Событием может стать не поворот фабулы, а индивидуальное мироздание писателя, его художественная модель мира, авторская поэтика. Событие – творческий стиль; не пересказываемая фабула текста, а неповторимость данной литературности. Милорад Павич – событие поэтической, непредсказуемо гротескной речи (в рамках романа или рассказа), в которой фабула растворяется в художественных парадоксах, выстраиваемых по логике сновидения. Пересказать вроде бы нечего, но пребывать в этом мире, где возможен словарь хазар и внутренняя сторона ветра, интересно. Милан Кундера – явление философствующего сознания, озабоченного освобождением себя от агрессивной суеты, сопричастностью невыносимой лёгкости бытия, пребыванием в неспешности и подлинности. Владимир Сорокин – событие немотивированной жестокости человеческого существа, которое призвано развеять и миф о гуманизме, и миф о духовной силе литературы в той мрачной повседневности, которая открывается в дне опричника или пути Бро. Мишель Уэльбек – художественная концепция неизбежного и логически обоснованного конца человечества, растерзанного желаниями, комплексами и усталостью от неразрешимости главных проблем жизни. Захар Прилепин – образ укрепляющегося самосознания молодого героя, который выбирает быть, любить, защищать – не потому, что идеи так диктуют; сама жизнь в сознании персонажа требует служить её созидательной простоте. Умберто Эко – игровая, но сохраняющая серьёзность литературная проповедь о верных и ошибочных формах миропознания; введение в семиотику, не без элегантности ставшее романом. Виктор Пелевин – бесконечно повторяющееся опустошение всех устойчивых реальностей; утрата границ между сознаниями, явлениями, историческими фактами, при сохранении неизменного интереса к образам дикого гламура и смеховой реакции на зависимость человека от мыслей, чувств и предметов.

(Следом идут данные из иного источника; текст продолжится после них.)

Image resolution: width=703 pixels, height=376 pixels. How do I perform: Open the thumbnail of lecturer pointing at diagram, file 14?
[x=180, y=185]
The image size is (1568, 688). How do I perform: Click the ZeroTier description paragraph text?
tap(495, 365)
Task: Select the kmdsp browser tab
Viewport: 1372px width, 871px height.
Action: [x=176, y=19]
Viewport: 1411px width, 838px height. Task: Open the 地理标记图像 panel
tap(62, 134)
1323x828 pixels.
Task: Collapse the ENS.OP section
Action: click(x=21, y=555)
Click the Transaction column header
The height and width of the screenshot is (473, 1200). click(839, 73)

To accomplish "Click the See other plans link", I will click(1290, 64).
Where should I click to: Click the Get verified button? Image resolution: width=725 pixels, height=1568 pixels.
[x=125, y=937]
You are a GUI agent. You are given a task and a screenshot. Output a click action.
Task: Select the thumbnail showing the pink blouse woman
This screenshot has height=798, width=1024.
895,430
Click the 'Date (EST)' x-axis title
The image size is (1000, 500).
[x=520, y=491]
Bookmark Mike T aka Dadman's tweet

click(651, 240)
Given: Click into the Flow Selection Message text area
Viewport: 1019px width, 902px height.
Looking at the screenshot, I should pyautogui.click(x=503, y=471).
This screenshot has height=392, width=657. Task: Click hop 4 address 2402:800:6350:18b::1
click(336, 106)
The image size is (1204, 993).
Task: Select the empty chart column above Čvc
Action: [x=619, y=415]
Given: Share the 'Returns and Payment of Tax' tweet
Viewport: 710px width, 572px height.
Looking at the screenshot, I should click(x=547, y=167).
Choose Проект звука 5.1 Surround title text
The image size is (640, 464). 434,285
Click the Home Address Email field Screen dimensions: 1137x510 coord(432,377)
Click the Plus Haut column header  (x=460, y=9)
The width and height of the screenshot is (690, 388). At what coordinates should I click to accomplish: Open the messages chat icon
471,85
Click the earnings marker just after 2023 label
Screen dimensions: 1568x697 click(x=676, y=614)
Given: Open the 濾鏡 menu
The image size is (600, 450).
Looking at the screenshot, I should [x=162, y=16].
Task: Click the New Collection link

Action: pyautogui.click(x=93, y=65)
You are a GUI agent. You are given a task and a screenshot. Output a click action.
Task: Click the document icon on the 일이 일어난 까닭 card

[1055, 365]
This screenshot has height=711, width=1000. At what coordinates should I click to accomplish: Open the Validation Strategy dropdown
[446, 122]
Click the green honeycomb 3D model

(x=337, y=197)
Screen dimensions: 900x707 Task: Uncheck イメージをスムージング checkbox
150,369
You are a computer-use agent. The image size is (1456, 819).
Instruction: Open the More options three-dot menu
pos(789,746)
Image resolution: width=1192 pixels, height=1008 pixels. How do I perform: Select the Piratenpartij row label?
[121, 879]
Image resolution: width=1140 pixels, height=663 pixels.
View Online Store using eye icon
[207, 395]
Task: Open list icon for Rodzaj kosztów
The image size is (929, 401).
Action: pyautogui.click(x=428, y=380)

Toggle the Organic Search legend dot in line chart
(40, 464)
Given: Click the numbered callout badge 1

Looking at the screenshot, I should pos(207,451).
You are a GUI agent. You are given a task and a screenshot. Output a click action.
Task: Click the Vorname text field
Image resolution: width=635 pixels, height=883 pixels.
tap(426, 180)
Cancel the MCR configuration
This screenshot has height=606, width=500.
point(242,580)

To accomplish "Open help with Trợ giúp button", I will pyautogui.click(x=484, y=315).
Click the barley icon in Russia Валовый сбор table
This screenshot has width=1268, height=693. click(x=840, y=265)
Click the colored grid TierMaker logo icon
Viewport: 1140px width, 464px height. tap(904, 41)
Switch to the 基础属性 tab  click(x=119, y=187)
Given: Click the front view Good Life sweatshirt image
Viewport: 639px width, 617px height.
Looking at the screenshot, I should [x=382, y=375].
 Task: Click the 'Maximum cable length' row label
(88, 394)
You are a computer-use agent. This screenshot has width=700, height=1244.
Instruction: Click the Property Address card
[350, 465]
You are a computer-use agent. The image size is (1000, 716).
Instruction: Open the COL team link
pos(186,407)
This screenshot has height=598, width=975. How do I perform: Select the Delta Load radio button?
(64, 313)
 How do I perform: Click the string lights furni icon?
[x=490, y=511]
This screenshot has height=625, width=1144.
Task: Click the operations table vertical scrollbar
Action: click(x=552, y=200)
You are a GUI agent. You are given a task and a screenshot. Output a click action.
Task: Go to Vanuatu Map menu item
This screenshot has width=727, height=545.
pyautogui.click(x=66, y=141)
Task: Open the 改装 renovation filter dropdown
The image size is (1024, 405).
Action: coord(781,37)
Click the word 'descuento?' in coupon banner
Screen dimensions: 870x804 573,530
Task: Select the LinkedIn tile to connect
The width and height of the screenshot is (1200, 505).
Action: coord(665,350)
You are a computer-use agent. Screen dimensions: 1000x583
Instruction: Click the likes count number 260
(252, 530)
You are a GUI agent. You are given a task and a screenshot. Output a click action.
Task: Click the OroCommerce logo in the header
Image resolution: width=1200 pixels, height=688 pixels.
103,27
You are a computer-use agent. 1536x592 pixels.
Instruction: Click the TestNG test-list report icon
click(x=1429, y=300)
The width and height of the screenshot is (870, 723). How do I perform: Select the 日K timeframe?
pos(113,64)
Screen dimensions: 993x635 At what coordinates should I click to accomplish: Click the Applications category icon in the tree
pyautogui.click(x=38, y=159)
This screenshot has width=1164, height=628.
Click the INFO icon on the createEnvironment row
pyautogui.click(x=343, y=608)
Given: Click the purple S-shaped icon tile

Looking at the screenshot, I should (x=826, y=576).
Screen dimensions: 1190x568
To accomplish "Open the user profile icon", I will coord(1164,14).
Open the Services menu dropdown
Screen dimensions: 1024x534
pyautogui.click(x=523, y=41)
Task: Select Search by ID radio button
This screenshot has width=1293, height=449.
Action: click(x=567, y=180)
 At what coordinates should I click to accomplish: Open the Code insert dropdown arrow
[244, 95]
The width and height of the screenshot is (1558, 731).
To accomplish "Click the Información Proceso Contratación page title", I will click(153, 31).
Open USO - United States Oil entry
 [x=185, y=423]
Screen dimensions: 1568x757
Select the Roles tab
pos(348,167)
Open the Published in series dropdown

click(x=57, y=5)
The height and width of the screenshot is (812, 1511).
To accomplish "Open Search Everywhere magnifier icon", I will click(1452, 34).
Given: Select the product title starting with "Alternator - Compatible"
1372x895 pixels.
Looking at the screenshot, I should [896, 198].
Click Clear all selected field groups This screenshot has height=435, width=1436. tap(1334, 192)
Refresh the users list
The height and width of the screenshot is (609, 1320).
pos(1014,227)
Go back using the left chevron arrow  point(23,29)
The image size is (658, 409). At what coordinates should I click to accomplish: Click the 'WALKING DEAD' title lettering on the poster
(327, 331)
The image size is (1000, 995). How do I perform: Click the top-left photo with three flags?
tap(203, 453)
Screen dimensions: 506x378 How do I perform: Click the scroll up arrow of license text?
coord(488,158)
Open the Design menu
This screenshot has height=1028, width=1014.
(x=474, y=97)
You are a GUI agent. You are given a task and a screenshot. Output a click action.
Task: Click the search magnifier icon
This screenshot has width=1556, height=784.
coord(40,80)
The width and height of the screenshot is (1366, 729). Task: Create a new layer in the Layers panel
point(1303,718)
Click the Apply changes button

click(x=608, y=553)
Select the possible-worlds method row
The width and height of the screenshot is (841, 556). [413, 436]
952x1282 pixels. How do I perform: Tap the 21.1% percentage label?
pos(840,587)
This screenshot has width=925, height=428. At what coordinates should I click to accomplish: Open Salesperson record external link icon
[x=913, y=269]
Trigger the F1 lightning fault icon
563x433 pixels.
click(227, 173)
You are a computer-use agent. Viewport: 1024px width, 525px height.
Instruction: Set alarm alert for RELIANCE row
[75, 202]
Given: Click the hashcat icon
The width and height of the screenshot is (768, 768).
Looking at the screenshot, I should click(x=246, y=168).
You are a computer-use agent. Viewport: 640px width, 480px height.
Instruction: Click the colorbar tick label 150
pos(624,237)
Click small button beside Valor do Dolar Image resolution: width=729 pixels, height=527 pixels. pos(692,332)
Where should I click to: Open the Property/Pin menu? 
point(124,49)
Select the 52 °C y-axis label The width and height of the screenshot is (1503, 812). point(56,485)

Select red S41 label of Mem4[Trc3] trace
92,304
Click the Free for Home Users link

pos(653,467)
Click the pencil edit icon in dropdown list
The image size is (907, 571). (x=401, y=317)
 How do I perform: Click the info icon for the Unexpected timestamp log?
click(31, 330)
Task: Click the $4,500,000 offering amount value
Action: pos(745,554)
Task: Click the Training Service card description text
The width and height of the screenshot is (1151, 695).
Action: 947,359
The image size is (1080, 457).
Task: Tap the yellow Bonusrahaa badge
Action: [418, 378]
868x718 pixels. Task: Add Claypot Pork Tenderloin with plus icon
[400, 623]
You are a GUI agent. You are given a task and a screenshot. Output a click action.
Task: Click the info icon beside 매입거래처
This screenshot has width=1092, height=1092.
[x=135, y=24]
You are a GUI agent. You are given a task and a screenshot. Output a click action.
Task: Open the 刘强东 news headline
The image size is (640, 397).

Значительное событие всегда эпично, и тогда, когда происходит в границах небольшого стихотворения. Пример увеличения внутреннего масштаба при сохранении лаконичной формы в современной литературе – поэзия Юрия Кузнецова. Но это исключение. Каким бы субъективным, бытовым и семейным ни был сто лет назад Василий Розанов, он практически всегда поднимается до эпической серьёзности, и, когда говорит православию "да", и, когда говорит православию "нет", и в размышлениях о поле и браке, и в комментариях к судьбам русских писателей. Эпос – не только признак жанра, прежде всего, эпос – образ существования личности, преодолевшей суетливость и мелочность. Вот с этим сейчас часто возникают проблемы. Пытается быть эпическим писателем Дмитрий Быков ("Эвакуатор", "Оправдание", "ЖД"), но внутренне сильная форма требует внимания, пауз, умения ждать, а Быкова опять ждет газетная статья или телевизионная камера. В итоге, диагноз времени: публицистика пытается замаскироваться под философию, но остаётся газетно-журнальным дискурсом. Возможно, новый эпос (в первом, очевидном значении) вырастет под пером Алексея Иванова, пермского писателя, стремящегося оставаться суровым объективистом в трагических отношениях человека и государства, части и целого. Есть в современной литературе и образцы субъективного эпоса, напоминающего литературный удар по тем силам, по которым не удаётся ударить в социально-исторической действительности. Таковы романы Александра Проханова.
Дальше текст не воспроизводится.